Der erste Schritt in die richtige Richtung ist es, den IT-Dienstleister nicht nur als Zulieferer, sondern als Partner für den digitalen Wandel oder andere bedeutende Projekte zu betrachten. Doch was bedeutet Partnerschaft im IT-Outsourcing-Kontext?

Partnerschaft bedeutet in einem engeren Sinne die Selbstverpflichtung von zwei Organisationen, die sich auf gleicher Augenhöhe begegnen und eine auf dauerhafte Beständigkeit angelegte Beziehung eingehen. Dies geht über das reine Kunde-Anbieter-Verhältnis hinaus und schließt Vertrauen, Engagement und gemeinsame Ziele mit ein. Uns begegnen regelmäßig fünf Schlüsselaspekte, die beachtet werden sollten, um eine erfolgreiche Partnerschaft zu gestalten:

  • Gemeinsame Vision und Ziele: Die Partner müssen eine gemeinsame Vision und klare Ziele für das Projekt oder die langfristige Zusammenarbeit teilen. Dies gewährleistet, dass beide Parteien im Schulterschluss handeln. 
  • Vertrauen und Transparenz: Vertrauen ist das Fundament einer starken Partnerschaft. Hierzu gehört eine offene und transparente Kommunikation. Beide Seiten müssen sich auf Vertraulichkeit und Ehrlichkeit verlassen können.
  • Risikoteilung und Flexibilität: Partnerschaften im IT-Outsourcing sind häufig von einem teilweisen Risikotransfer gekennzeichnet. Beide Parteien sollten bereit sein, gemeinsam Herausforderungen zu bewältigen und sich flexibel an veränderte Anforderungen anzupassen.
  • Klare Rollen und Verantwortlichkeiten: Es ist wichtig, dass die Rollen und Verantwortlichkeiten beider Partner klar definiert und dokumentiert sind. Dies minimiert Missverständnisse und Konflikte.
  • Kontinuierliche Verbesserung: Eine erfolgreiche Partnerschaft erfordert regelmäßige Bewertungen und Feedback-Schleifen, um die Zusammenarbeit zu optimieren.

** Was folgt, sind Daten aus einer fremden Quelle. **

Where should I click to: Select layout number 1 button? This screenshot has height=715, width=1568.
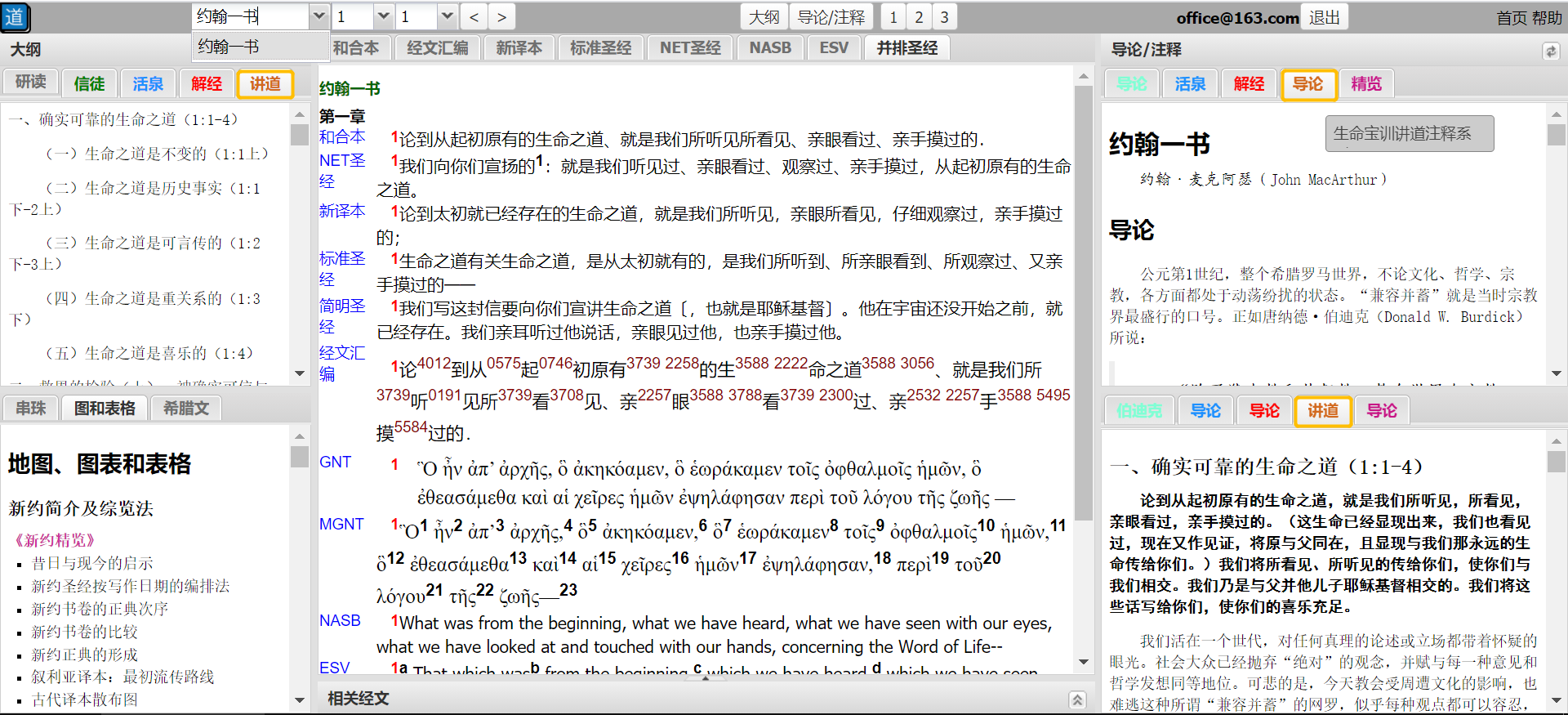(x=893, y=17)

Die Schlüsselelemente spielen in das traditionelle Spannungsfeld des IT-Sourcings hinein, welches sich zwischen vertraglichen und personellen Aspekten erstreckt. Im nächsten Abschnitt erläutern wir, warum diese scheinbar gegensätzlichen Dimensionen eng miteinander verknüpft sind.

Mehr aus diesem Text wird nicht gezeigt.